When it comes to death, my family honors all of the Ashkenazi Jewish traditions: We name our children after dead relatives, we sit shiva for a week, we gather around trays of fruit and lox and cream cheese, we cover the mirrors, we say the Kaddish prayer, we each toss three shovelfuls of dirt into the grave, and we wait a year to put a stone on top of it. When I got my driver’s license at 16, my mom asked me not to sign the organ donor card because Jews are supposed to be laid to rest in one piece. When I turned 18 and signed it anyway, I couldn’t stop imagining her face when she found out after I’d died in a car accident.
But traditions don’t protect you from death, or the life of anxiety in preparation for it. When I told my grandmother — her mother called her Malka, her sisters called her Mollie — that I had an opportunity to teach English abroad, I knew what to expect in response: “That’s nice, baby, but why don’t you find a teaching job around here where it’s safe?” That, and a $20 bill she couldn’t necessarily afford to give.
But when I added, “I’m going to a place in Belarus called Minsk; it’s a big city,” her reply took me by surprise. “Minsk!” she exclaimed. “That’s where my mother was from! I guess you could go. Maybe you’ll see where they lived?”
I did go. I didn’t see where they lived because that place does not exist anymore, thanks to World War II and the Soviets. To identify the symbols of Judaism left in a city that was about 37 percent Jewish in 1941, you have to squint at the stone facades of buildings and say, “Yes, I think that might be a Hebrew character.” You have to stare hard, and wonder, “Hmm, is that Yiddish?”
There are statues and plaques here and there. But look as one might, there are few relics of Jewish death. When you visit Khatyn, a memorial to the victims of “the Great War,” you learn about the deaths of hundreds of thousands of civilians, but little to nothing about what religion they practiced. Nor are there signs marking entire villages of Belarussians, Jews and non-Jews, that became unmarked mass graves. When I would ask my students and co-workers and friends, “What happened to the Jews here?” all most of them would say was, “They left.”
Here, of course, we know why they “left.” My relatives who stayed in Eastern Europe died. Those who moved to America lived. Every single one of my great-grandparents was a first- or second-generation Eastern European immigrant to St. Louis. If you’ve been following the news this week, you probably know where this story is going: Almost all of my immigrant ancestors are buried in the Chesed Shel Emeth cemetery, where nearly 200 graves were vandalized this past weekend.

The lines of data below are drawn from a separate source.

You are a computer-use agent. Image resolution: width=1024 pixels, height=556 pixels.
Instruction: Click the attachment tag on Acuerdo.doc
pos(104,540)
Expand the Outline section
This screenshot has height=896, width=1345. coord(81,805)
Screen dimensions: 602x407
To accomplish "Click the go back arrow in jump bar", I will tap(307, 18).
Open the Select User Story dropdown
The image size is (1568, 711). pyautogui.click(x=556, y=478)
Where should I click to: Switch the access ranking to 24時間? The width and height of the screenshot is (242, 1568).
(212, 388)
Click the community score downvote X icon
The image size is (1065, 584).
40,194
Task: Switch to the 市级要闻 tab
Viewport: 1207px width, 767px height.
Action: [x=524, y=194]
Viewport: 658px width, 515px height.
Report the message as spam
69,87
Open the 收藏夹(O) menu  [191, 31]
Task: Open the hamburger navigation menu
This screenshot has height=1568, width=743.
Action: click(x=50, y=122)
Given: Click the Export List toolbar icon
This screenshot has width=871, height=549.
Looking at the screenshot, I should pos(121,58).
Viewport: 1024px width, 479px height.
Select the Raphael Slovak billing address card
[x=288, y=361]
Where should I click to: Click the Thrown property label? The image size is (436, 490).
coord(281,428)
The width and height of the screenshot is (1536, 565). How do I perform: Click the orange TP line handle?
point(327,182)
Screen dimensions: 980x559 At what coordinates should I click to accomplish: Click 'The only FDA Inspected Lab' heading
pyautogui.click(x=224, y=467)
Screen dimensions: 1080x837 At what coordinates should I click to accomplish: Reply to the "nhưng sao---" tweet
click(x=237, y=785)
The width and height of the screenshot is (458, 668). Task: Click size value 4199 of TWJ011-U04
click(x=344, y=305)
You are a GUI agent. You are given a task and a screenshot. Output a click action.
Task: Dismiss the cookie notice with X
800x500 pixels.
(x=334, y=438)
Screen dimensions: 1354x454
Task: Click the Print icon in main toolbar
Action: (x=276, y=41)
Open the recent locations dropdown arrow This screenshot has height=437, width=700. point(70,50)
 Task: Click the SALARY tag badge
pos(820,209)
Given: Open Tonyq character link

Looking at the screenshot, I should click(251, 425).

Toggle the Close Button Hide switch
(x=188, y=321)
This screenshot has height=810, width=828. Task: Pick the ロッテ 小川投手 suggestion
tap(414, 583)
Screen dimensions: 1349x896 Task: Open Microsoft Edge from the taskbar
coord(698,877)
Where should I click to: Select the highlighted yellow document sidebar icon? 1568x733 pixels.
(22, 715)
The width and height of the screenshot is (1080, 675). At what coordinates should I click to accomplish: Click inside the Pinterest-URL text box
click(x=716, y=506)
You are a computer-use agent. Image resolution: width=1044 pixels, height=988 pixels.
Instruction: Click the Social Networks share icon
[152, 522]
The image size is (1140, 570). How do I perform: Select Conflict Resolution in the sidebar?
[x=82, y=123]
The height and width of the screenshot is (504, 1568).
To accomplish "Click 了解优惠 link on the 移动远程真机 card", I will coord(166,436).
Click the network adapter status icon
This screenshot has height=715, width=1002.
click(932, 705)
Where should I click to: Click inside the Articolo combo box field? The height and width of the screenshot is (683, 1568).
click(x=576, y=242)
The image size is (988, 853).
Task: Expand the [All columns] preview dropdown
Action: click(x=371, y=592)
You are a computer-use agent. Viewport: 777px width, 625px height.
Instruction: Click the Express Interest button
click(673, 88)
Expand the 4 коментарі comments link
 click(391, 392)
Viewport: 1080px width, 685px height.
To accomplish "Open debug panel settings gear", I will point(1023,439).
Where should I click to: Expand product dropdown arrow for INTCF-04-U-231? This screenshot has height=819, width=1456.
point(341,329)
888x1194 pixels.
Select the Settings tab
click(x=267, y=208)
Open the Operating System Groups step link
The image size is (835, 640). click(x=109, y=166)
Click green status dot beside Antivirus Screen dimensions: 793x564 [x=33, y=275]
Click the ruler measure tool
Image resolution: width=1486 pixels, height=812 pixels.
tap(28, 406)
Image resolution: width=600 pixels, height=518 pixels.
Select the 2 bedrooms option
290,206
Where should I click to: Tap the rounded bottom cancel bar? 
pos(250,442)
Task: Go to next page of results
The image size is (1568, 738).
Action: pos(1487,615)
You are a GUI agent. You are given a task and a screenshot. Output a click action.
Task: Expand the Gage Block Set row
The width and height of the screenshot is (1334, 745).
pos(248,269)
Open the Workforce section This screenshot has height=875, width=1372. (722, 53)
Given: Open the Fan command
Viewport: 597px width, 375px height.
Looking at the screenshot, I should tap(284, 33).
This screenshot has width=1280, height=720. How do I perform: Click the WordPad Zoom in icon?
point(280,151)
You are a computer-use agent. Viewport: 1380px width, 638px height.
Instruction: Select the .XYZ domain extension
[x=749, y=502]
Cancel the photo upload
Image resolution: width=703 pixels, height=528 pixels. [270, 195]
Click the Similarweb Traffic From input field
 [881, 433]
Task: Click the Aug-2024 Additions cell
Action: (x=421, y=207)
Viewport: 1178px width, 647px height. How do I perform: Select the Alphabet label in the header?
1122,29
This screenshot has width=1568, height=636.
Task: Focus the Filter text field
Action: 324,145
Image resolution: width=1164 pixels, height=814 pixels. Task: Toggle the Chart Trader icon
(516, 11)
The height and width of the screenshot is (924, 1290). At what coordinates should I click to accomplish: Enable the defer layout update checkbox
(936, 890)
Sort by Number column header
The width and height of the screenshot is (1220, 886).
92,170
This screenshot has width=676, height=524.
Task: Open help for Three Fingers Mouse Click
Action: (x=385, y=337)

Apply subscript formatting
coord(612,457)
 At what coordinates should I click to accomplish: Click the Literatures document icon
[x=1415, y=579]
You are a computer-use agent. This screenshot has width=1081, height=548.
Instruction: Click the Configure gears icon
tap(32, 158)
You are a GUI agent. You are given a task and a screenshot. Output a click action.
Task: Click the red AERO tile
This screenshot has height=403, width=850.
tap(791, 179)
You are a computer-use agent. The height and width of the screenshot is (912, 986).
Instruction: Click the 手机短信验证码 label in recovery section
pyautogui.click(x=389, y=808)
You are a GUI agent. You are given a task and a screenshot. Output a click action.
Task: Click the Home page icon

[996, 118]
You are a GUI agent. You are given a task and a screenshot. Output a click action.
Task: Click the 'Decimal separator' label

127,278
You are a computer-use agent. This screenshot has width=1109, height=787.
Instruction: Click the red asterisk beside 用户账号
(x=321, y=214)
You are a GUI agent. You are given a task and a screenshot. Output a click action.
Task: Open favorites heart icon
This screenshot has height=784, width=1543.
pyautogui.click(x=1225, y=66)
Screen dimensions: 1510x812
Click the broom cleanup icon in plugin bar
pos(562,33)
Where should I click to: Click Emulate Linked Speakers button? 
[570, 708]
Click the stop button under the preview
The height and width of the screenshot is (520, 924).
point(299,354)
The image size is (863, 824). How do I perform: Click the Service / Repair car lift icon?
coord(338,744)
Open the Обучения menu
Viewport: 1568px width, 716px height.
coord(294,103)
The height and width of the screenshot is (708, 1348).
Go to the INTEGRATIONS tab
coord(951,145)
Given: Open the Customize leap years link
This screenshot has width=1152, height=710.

I’ve been to only one funeral at Chesed Shel Emeth, which is in University City, about 15 minutes from where I grew up. I certainly wasn’t there when they buried my grandmother’s mother, Alice, the immigrant from Minsk, more than 40 years ago. Her tombstone wasn’t among the ones vandalized. But I know the idea that it might have been desecrated — that it is even a possibility — is on Grandma Mollie’s mind today, and on my mother’s as well. I know because for the last several days all we’ve been talking about are relatives like “little Grandma Alice,” who never grew to 5 feet, who cooked elaborate noodle kugels, whose husband died young, who never really learned to drive or speak English and who was scared of strangers unless her family was around.
I’m privileged to have grown up in St. Louis, a place where my grandparents wanted me to stay because it felt “safe” to them — a place they’d made their way to with the help of documents that we know weren’t entirely accurate or complete, and they became citizens anyway. So when a news link about my family’s Jewish cemetery popped up in the group chat for a reporting project on hate crimes that I’m involved in at ProPublica, I wasn’t prepared. Nor was I prepared when I called home and my mom told me that she was going to exchange cash for gold in case “things get worse” and that my dad — who has never considered shooting anything in his life — had wondered out loud about getting a gun.
I wanted to say, “You’re overreacting.” But I can’t, really, in part because it’s so hard to gauge the threat. Data on hate crimes — against Jews and everyone else — is miserably incomplete and poorly tracked. My job is about presenting facts to contextualize the news of the day, horrible as it may be. This time, I had to tell my family that I didn’t have them.
We don’t know if the vandalism at Chesed Shel Emeth was technically a hate crime. The motives behind it may well be uncovered. What we do know is that there is a long tradition of desecrating Jewish cemeteries, from Nazi Germany to present-day France and New York. And whatever the particulars, the news hit at a time when the Jewish community has been put on edge by threats to Jewish community centers where kids go to preschool and their retired grandparents take Kabbalah-infused yoga classes.
That’s why our project, “Documenting Hate,” an attempt to create a reliable database of hate crimes and bias incidents, asks victims to submit their stories. When I read the submissions, it’s clear that defining “hate crimes” can be as elusive as reliable data tracking them. It’s just as clear that we need to make the attempt to define them, report them, investigate them — to gather enough, at least, for context.
Yes, it’s about confronting the ugliness and comforting the scared. But it’s also about giving real answers, using actual numbers and telling true stories when our children ask questions like, “What happened to the Jews?”